**Assigned task**. All entries that follow are to be written out verbatim.

Data entries:
──────────

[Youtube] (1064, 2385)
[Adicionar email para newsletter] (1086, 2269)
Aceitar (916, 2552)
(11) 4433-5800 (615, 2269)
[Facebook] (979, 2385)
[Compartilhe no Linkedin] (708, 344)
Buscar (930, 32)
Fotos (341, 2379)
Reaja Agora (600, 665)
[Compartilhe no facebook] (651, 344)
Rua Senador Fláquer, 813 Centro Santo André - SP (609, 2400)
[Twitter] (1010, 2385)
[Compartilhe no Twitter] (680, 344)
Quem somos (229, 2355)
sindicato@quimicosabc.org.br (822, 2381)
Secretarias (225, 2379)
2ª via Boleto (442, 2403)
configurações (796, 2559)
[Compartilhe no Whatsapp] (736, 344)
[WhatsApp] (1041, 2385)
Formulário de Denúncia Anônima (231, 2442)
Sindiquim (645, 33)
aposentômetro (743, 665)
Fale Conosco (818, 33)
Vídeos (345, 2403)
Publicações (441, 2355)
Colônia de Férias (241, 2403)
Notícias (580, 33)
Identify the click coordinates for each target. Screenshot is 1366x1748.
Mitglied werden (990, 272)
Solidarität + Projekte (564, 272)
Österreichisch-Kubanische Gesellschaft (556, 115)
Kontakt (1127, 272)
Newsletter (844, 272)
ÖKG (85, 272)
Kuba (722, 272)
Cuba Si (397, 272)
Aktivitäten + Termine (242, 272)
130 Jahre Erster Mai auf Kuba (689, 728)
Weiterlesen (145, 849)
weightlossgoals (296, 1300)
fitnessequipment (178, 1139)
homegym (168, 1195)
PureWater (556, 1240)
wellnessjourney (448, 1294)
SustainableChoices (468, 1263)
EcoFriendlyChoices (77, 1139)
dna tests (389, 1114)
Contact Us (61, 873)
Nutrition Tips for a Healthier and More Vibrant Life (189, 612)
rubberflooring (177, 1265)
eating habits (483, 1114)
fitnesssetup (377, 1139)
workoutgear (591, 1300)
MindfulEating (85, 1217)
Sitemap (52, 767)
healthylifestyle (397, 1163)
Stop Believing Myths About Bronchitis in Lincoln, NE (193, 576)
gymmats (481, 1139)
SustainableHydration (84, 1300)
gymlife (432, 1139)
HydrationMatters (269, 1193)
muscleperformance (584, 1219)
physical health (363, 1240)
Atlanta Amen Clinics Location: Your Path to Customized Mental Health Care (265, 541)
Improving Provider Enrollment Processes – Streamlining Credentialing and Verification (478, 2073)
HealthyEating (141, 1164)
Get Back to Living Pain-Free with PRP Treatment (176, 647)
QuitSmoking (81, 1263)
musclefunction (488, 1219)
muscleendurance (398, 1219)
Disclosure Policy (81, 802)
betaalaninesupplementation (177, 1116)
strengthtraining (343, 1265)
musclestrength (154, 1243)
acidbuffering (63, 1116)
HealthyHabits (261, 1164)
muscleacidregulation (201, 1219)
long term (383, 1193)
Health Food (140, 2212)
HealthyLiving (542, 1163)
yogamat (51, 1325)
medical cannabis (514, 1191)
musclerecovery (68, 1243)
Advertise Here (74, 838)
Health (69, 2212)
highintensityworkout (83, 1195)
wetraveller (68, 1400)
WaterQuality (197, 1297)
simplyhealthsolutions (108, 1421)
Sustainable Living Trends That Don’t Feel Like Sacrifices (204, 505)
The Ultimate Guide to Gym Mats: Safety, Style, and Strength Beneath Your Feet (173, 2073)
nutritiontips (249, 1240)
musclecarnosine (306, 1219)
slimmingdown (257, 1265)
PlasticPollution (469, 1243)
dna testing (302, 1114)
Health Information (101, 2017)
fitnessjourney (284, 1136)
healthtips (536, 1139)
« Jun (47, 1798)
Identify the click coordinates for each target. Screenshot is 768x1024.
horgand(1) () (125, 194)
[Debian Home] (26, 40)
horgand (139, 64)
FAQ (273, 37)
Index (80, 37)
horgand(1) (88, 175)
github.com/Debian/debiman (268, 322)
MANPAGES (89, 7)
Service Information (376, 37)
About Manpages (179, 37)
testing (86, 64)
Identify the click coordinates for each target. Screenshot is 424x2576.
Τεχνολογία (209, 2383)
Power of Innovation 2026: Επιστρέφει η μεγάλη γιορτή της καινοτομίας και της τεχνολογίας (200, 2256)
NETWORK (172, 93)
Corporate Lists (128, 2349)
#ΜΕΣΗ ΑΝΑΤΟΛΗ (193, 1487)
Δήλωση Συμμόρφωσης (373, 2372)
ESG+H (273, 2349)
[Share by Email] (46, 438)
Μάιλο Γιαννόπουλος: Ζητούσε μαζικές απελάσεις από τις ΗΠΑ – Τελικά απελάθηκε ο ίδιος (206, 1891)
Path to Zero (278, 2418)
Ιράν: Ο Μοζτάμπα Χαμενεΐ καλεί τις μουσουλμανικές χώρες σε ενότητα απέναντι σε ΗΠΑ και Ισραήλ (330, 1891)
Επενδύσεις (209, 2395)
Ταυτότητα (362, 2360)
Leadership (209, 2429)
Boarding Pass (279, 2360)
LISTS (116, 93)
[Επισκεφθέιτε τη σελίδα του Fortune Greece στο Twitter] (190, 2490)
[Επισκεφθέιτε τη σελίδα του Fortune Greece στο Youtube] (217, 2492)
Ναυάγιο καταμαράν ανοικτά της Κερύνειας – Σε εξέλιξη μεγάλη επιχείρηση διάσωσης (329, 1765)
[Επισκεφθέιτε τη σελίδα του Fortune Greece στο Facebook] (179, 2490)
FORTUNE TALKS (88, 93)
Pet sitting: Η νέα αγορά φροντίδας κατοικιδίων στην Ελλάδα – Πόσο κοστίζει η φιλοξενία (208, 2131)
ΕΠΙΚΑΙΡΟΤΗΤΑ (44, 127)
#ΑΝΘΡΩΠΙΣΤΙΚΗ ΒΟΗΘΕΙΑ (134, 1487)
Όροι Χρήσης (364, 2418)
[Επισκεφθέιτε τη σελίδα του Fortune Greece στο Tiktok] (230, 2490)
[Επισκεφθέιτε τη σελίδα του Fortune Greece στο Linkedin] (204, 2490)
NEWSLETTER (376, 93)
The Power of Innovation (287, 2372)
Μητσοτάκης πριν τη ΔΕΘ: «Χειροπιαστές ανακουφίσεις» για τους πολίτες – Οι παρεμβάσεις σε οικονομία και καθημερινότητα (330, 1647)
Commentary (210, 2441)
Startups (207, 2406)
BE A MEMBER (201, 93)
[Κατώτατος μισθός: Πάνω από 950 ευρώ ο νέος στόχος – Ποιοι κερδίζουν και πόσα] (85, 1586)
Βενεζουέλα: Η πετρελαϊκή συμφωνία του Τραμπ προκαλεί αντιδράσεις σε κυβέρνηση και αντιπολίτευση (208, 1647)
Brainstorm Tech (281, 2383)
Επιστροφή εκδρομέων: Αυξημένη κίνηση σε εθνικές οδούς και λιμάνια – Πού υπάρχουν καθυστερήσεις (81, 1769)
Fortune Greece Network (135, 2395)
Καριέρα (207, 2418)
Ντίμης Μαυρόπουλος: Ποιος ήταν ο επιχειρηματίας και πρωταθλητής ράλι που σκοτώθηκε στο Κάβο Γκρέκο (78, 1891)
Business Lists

──────────

**Output**.
[Youtube] (1064, 2385)
[Adicionar email para newsletter] (1086, 2269)
Aceitar (916, 2552)
(11) 4433-5800 (615, 2269)
[Facebook] (979, 2385)
[Compartilhe no Linkedin] (708, 344)
Buscar (930, 32)
Fotos (341, 2379)
Reaja Agora (600, 665)
[Compartilhe no facebook] (651, 344)
Rua Senador Fláquer, 813 Centro Santo André - SP (609, 2400)
[Twitter] (1010, 2385)
[Compartilhe no Twitter] (680, 344)
Quem somos (229, 2355)
sindicato@quimicosabc.org.br (822, 2381)
Secretarias (225, 2379)
2ª via Boleto (442, 2403)
configurações (796, 2559)
[Compartilhe no Whatsapp] (736, 344)
[WhatsApp] (1041, 2385)
Formulário de Denúncia Anônima (231, 2442)
Sindiquim (645, 33)
aposentômetro (743, 665)
Fale Conosco (818, 33)
Vídeos (345, 2403)
Publicações (441, 2355)
Colônia de Férias (241, 2403)
Notícias (580, 33)
Identify the click coordinates for each target. Screenshot is 1366x1748.
Mitglied werden (990, 272)
Solidarität + Projekte (564, 272)
Österreichisch-Kubanische Gesellschaft (556, 115)
Kontakt (1127, 272)
Newsletter (844, 272)
ÖKG (85, 272)
Kuba (722, 272)
Cuba Si (397, 272)
Aktivitäten + Termine (242, 272)
130 Jahre Erster Mai auf Kuba (689, 728)
Weiterlesen (145, 849)
weightlossgoals (296, 1300)
fitnessequipment (178, 1139)
homegym (168, 1195)
PureWater (556, 1240)
wellnessjourney (448, 1294)
SustainableChoices (468, 1263)
EcoFriendlyChoices (77, 1139)
dna tests (389, 1114)
Contact Us (61, 873)
Nutrition Tips for a Healthier and More Vibrant Life (189, 612)
rubberflooring (177, 1265)
eating habits (483, 1114)
fitnesssetup (377, 1139)
workoutgear (591, 1300)
MindfulEating (85, 1217)
Sitemap (52, 767)
healthylifestyle (397, 1163)
Stop Believing Myths About Bronchitis in Lincoln, NE (193, 576)
gymmats (481, 1139)
SustainableHydration (84, 1300)
gymlife (432, 1139)
HydrationMatters (269, 1193)
muscleperformance (584, 1219)
physical health (363, 1240)
Atlanta Amen Clinics Location: Your Path to Customized Mental Health Care (265, 541)
Improving Provider Enrollment Processes – Streamlining Credentialing and Verification (478, 2073)
HealthyEating (141, 1164)
Get Back to Living Pain-Free with PRP Treatment (176, 647)
QuitSmoking (81, 1263)
musclefunction (488, 1219)
muscleendurance (398, 1219)
Disclosure Policy (81, 802)
betaalaninesupplementation (177, 1116)
strengthtraining (343, 1265)
musclestrength (154, 1243)
acidbuffering (63, 1116)
HealthyHabits (261, 1164)
muscleacidregulation (201, 1219)
long term (383, 1193)
Health Food (140, 2212)
HealthyLiving (542, 1163)
yogamat (51, 1325)
medical cannabis (514, 1191)
musclerecovery (68, 1243)
Advertise Here (74, 838)
Health (69, 2212)
highintensityworkout (83, 1195)
wetraveller (68, 1400)
WaterQuality (197, 1297)
simplyhealthsolutions (108, 1421)
Sustainable Living Trends That Don’t Feel Like Sacrifices (204, 505)
The Ultimate Guide to Gym Mats: Safety, Style, and Strength Beneath Your Feet (173, 2073)
nutritiontips (249, 1240)
musclecarnosine (306, 1219)
slimmingdown (257, 1265)
PlasticPollution (469, 1243)
dna testing (302, 1114)
Health Information (101, 2017)
fitnessjourney (284, 1136)
healthtips (536, 1139)
« Jun (47, 1798)
Identify the click coordinates for each target. Screenshot is 768x1024.
horgand(1) () (125, 194)
[Debian Home] (26, 40)
horgand (139, 64)
FAQ (273, 37)
Index (80, 37)
horgand(1) (88, 175)
github.com/Debian/debiman (268, 322)
MANPAGES (89, 7)
Service Information (376, 37)
About Manpages (179, 37)
testing (86, 64)
Identify the click coordinates for each target. Screenshot is 424x2576.
Τεχνολογία (209, 2383)
Power of Innovation 2026: Επιστρέφει η μεγάλη γιορτή της καινοτομίας και της τεχνολογίας (200, 2256)
NETWORK (172, 93)
Corporate Lists (128, 2349)
#ΜΕΣΗ ΑΝΑΤΟΛΗ (193, 1487)
Δήλωση Συμμόρφωσης (373, 2372)
ESG+H (273, 2349)
[Share by Email] (46, 438)
Μάιλο Γιαννόπουλος: Ζητούσε μαζικές απελάσεις από τις ΗΠΑ – Τελικά απελάθηκε ο ίδιος (206, 1891)
Path to Zero (278, 2418)
Ιράν: Ο Μοζτάμπα Χαμενεΐ καλεί τις μουσουλμανικές χώρες σε ενότητα απέναντι σε ΗΠΑ και Ισραήλ (330, 1891)
Επενδύσεις (209, 2395)
Ταυτότητα (362, 2360)
Leadership (209, 2429)
Boarding Pass (279, 2360)
LISTS (116, 93)
[Επισκεφθέιτε τη σελίδα του Fortune Greece στο Twitter] (190, 2490)
[Επισκεφθέιτε τη σελίδα του Fortune Greece στο Youtube] (217, 2492)
Ναυάγιο καταμαράν ανοικτά της Κερύνειας – Σε εξέλιξη μεγάλη επιχείρηση διάσωσης (329, 1765)
[Επισκεφθέιτε τη σελίδα του Fortune Greece στο Facebook] (179, 2490)
FORTUNE TALKS (88, 93)
Pet sitting: Η νέα αγορά φροντίδας κατοικιδίων στην Ελλάδα – Πόσο κοστίζει η φιλοξενία (208, 2131)
ΕΠΙΚΑΙΡΟΤΗΤΑ (44, 127)
#ΑΝΘΡΩΠΙΣΤΙΚΗ ΒΟΗΘΕΙΑ (134, 1487)
Όροι Χρήσης (364, 2418)
[Επισκεφθέιτε τη σελίδα του Fortune Greece στο Tiktok] (230, 2490)
[Επισκεφθέιτε τη σελίδα του Fortune Greece στο Linkedin] (204, 2490)
NEWSLETTER (376, 93)
The Power of Innovation (287, 2372)
Μητσοτάκης πριν τη ΔΕΘ: «Χειροπιαστές ανακουφίσεις» για τους πολίτες – Οι παρεμβάσεις σε οικονομία και καθημερινότητα (330, 1647)
Commentary (210, 2441)
Startups (207, 2406)
BE A MEMBER (201, 93)
[Κατώτατος μισθός: Πάνω από 950 ευρώ ο νέος στόχος – Ποιοι κερδίζουν και πόσα] (85, 1586)
Βενεζουέλα: Η πετρελαϊκή συμφωνία του Τραμπ προκαλεί αντιδράσεις σε κυβέρνηση και αντιπολίτευση (208, 1647)
Brainstorm Tech (281, 2383)
Επιστροφή εκδρομέων: Αυξημένη κίνηση σε εθνικές οδούς και λιμάνια – Πού υπάρχουν καθυστερήσεις (81, 1769)
Fortune Greece Network (135, 2395)
Καριέρα (207, 2418)
Ντίμης Μαυρόπουλος: Ποιος ήταν ο επιχειρηματίας και πρωταθλητής ράλι που σκοτώθηκε στο Κάβο Γκρέκο (78, 1891)
Business Lists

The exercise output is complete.